--- Exercise prompt ---
Your copy should begin at the line containing "800x597 pixels. Task: Go" and end at the last line of the records below, matching each line exactly and leaving out pictures.

--- Extracted entries ---
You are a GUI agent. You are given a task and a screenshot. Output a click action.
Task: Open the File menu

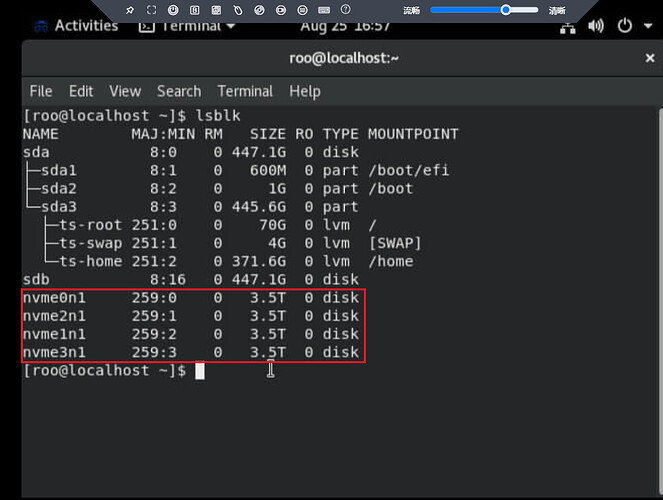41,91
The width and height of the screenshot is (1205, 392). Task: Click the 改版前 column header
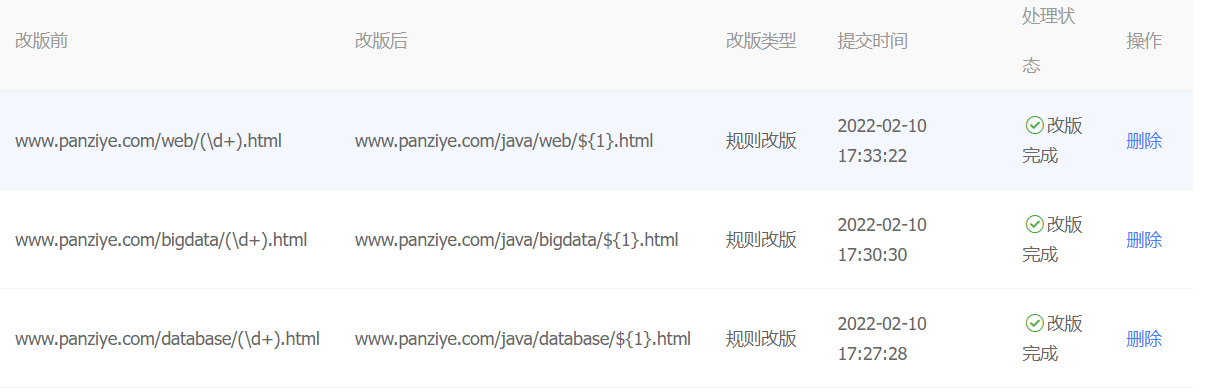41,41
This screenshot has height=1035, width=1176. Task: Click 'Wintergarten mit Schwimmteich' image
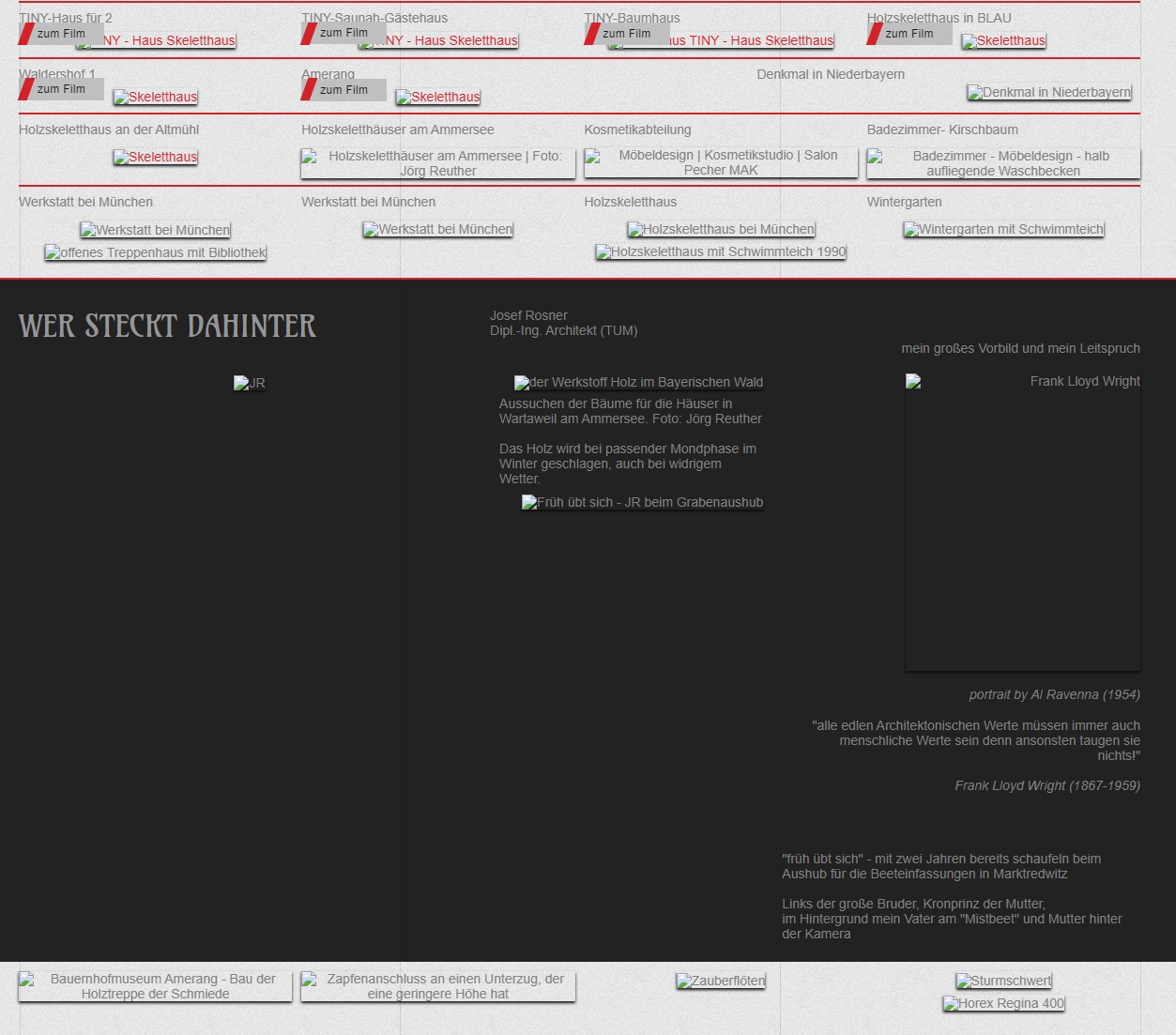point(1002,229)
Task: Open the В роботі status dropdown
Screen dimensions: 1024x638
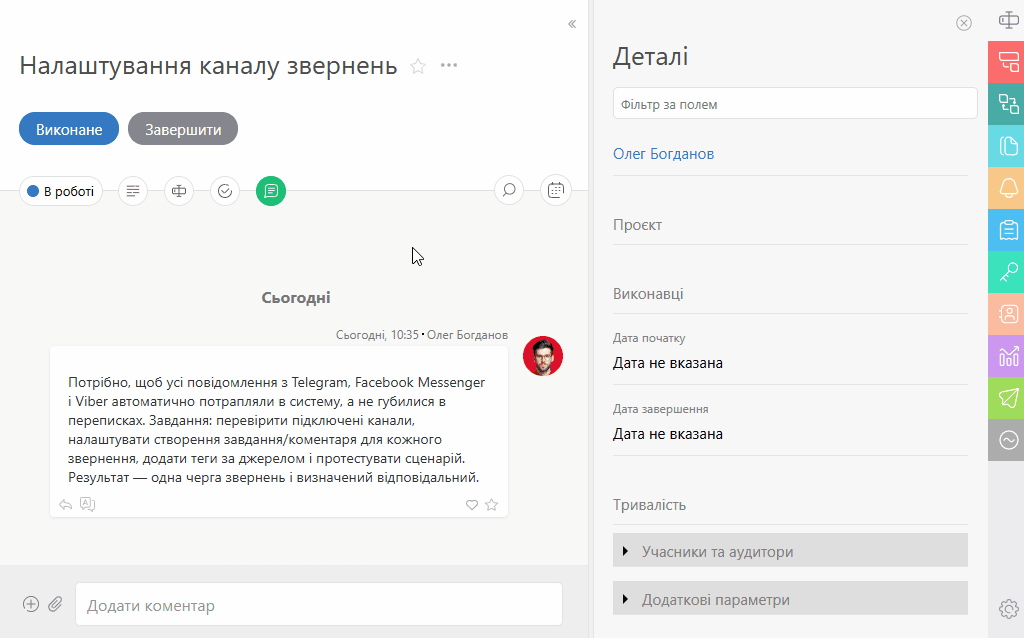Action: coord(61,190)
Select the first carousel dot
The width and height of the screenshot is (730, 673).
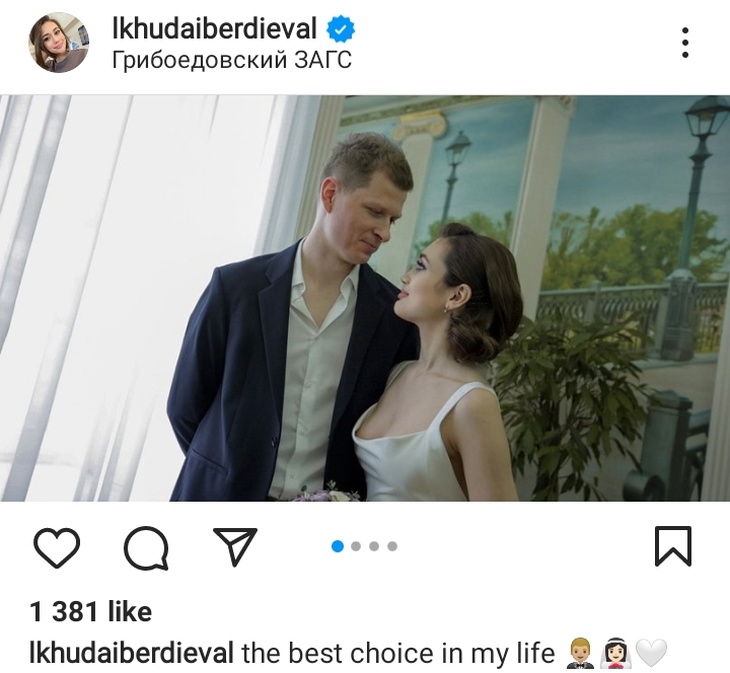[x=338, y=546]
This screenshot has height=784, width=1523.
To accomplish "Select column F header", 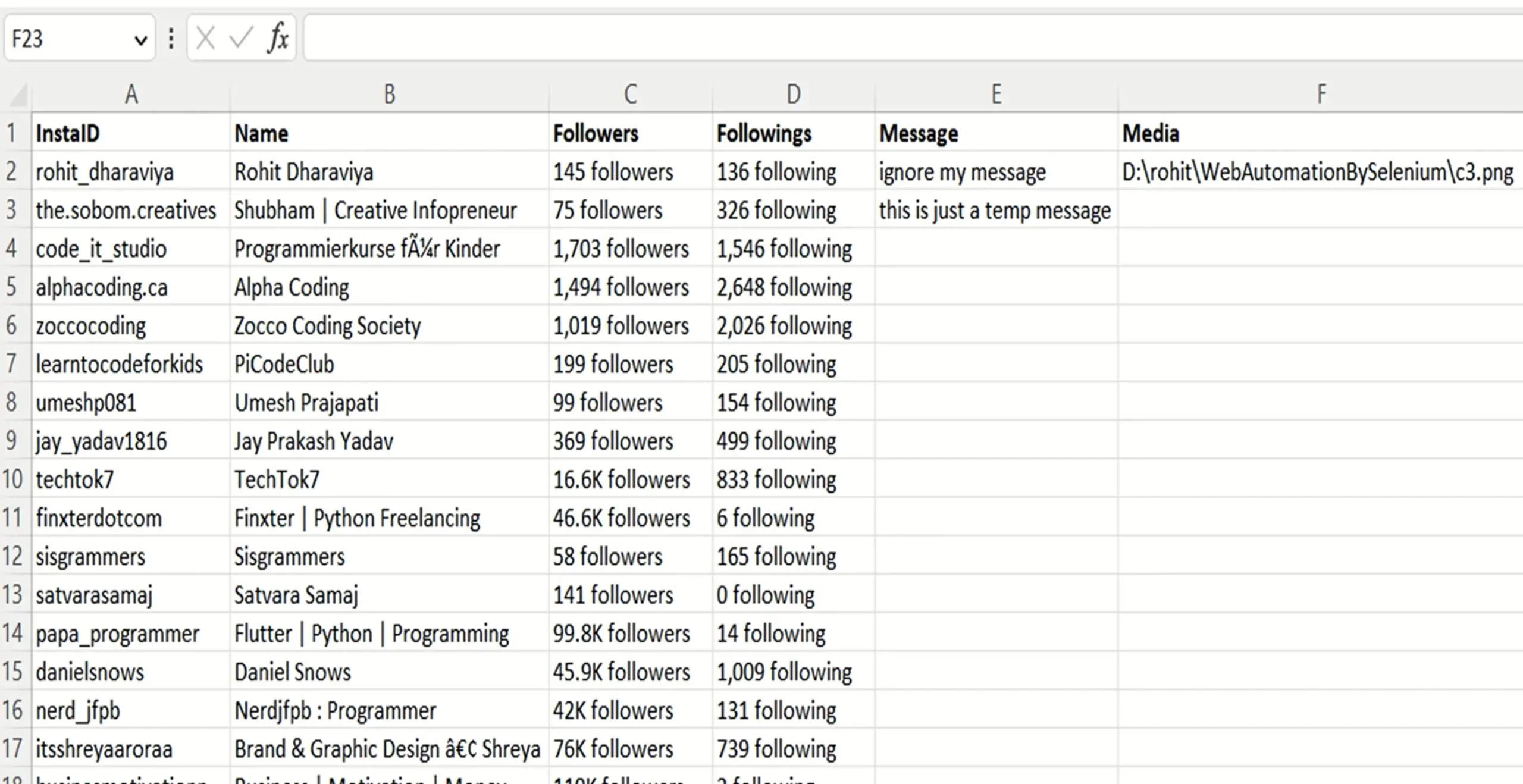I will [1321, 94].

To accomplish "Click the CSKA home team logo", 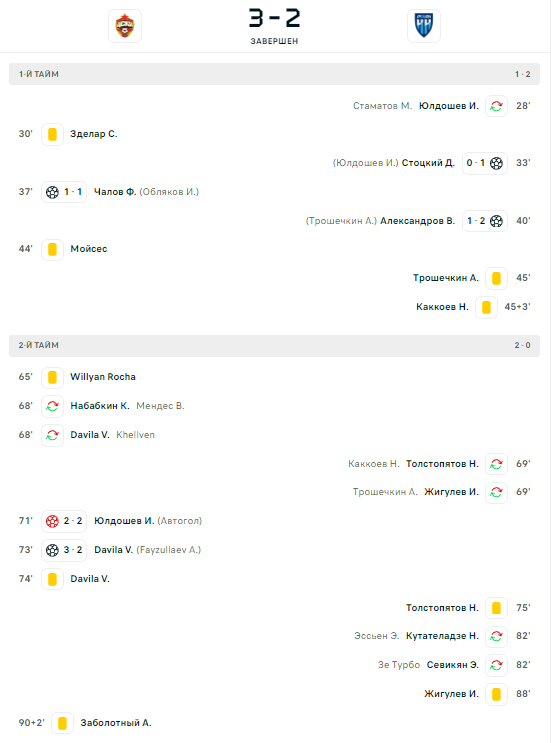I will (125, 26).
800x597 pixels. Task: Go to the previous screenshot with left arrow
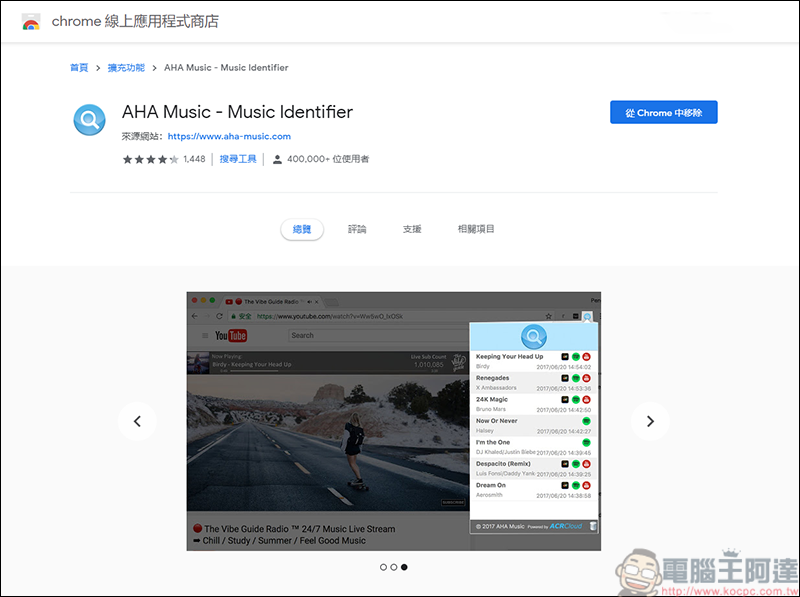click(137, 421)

--- Exercise answer ---
800x597 pixels. Task: Go to the previous screenshot with left arrow
click(137, 421)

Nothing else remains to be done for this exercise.